Jack muttered something sulkily about its being "beastly slow" not to be twenty-one. He was near to breaking down again, and his speech was proportionately curt and slangy. There were tears in Helen's eyes as she kissed him.

"And you'll take care of Theo. Since I was left alone I have been anxious about him, having no one near that I could trust. He will be a musician when he grows up, and musicians are not always the happiest people. But I shall feel quite safe now that I have you, who are so good to singing-birds. God keep you, my other son!"

It was the last time that the story of the mavis was referred to.

CHAPTER IX

The year in which Jack came of age was to him one of trial. He grew up, and entered into life; a difficult matter commonly, and in his case a grievous one.

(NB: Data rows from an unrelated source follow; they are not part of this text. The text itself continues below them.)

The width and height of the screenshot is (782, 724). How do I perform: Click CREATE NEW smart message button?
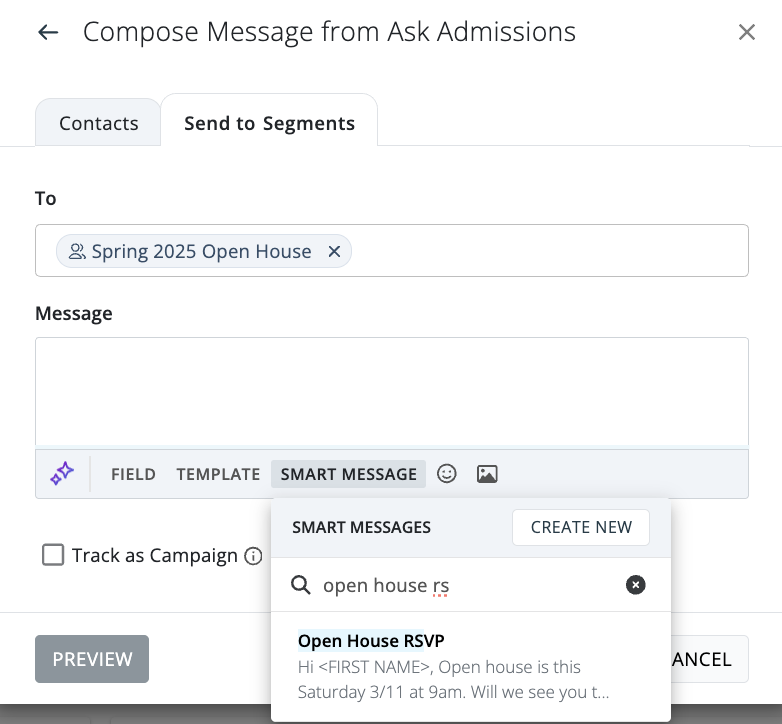click(x=580, y=527)
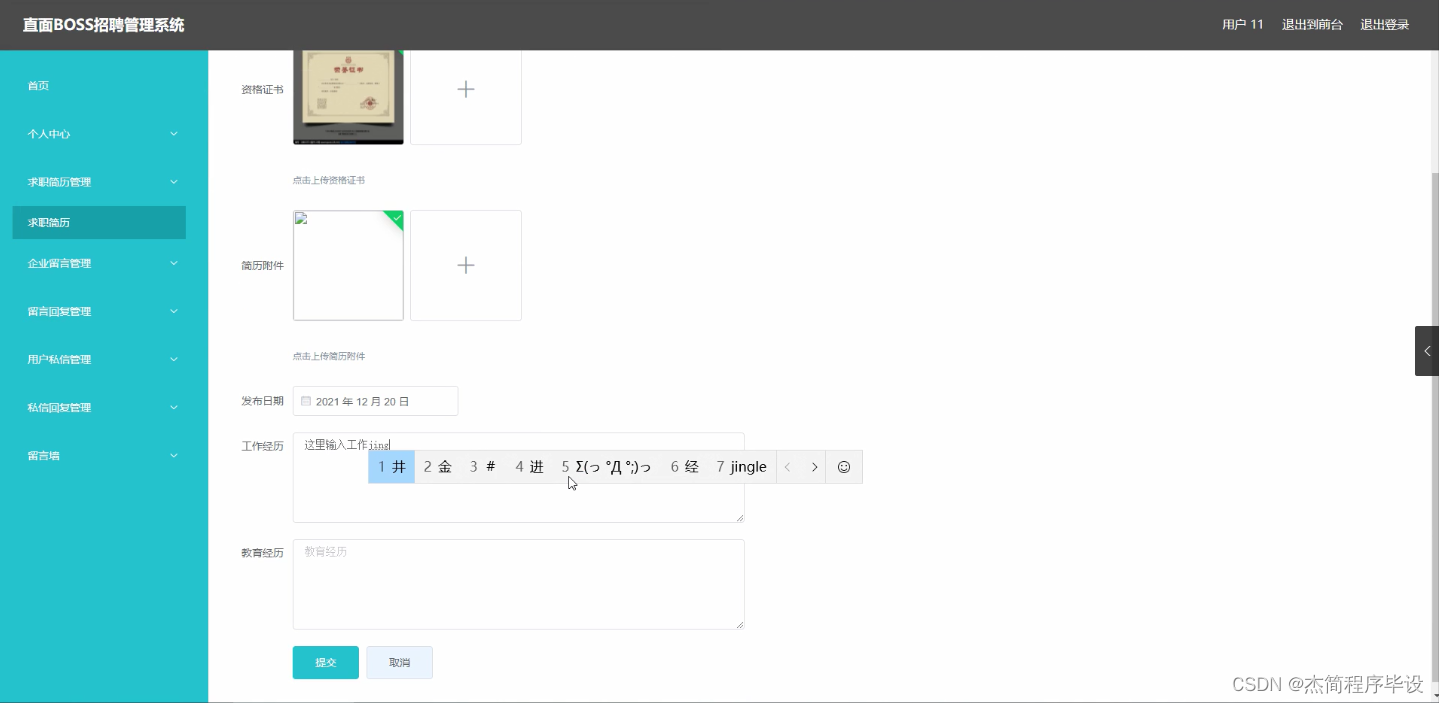The height and width of the screenshot is (703, 1439).
Task: Click the right arrow in the candidate bar
Action: 814,466
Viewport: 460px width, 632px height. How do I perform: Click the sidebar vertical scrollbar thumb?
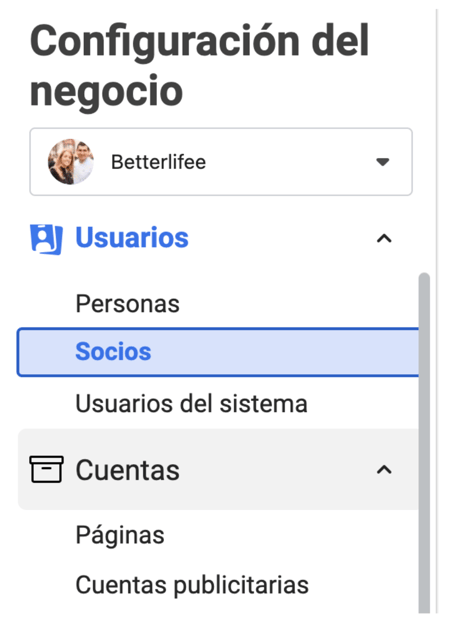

He was studying medicine in London, and the more observant among the professors had begun to watch his development with interest. When he could get sufficiently far out of himself to throw off the laboured accuracy, the painful over-conscientiousness which usually marred his work, he would show a certain breadth of conception and sureness of intellectual grasp quite unusual at his age. More than once a professor, demonstrating in the dissecting room, had looked up in surprise at his questions, and asked him quickly: "How did you guess that?" But these flashes of sudden insight never came to help him out at examinations. At such times he always relapsed into the dull and docile pupil whom

Dr. Cross had known. He was too steady and diligent a worker to fail; but would pass ingloriously, by sheer perseverance, show­ing no trace of the special capacities which marked him as a born physician.

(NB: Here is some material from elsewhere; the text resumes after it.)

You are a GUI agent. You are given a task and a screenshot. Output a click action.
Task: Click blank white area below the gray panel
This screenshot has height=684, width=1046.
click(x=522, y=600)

His heart's desire, never mentioned to any one except Helen, and to her but half-ex­pressed, was to become a great specialist in the diseases of children. Even to himself he scarcely formulated this, his one ambition; but, hidden deep under the diffidence which af­flicted him lay an abiding sense that he was called to this vocation; rather, that he held a claim for it upon the gods, as justification for faith. In his dumb way, half-consciously, he demanded this satisfaction of them, not repin­ing nor in anger, but as a fair right, bought and paid for. Surely they would be honest for this once, and not repudiate so clear a title-deed. Seeing that he had accepted the curse of childhood as they had laid it on him, and had neither blasphemed against their ruling nor fallen by the way and died, it seemed but just that they should grant him, in return, a spe­cial understanding of the wrongs and griefs of children, a special right to help and heal. If Dr. Jenkins had but understood...

In other respects his childhood had marked him less than Helen had feared. The trace of it showed chiefly in a certain soberness of judgment, the serious moderation of a too early maturity. Yet he seemed to her freer than she had dared to hope from any morbid taint of bitterness, and, if not so young as his years warranted, still, far younger than he had been at fourteen.

Of Molly he seldom spoke, even to Helen; and she had often grieved over his reticence, dreading lest it might be the cloak for secret brooding. But, well as she had learned to read his character, she was mistaken here. He had trained himself not to waste his strength on barren yearning before the coming of the time for action. To rescue his sister was with him a purpose, not a craving; when he should have hewn a foothold for himself it would be time to turn and stretch a hand to her; till then he could do nothing for her but keep his face averted, lest the sight of her, defenceless in the enemy's hands, might distract him from his work. He had not seen her for seven years. She had been put to school in Truro, he knew; and, being now sixteen and tall for her age, was counted a young woman grown. "Next summer," Aunt Sarah had written in her Christmas letter, "she is to come home for good, and help in the parish work; for I am not so active as I used to be, and your uncle is troubled with rheumatism in the damp weather. She had a fancy to learn hospital nursing; but your uncle decided that she would be more useful and safer from tempta­tion at home, so she has said no more about it. She has always been a good girl and very obedient, and he is pleased with her."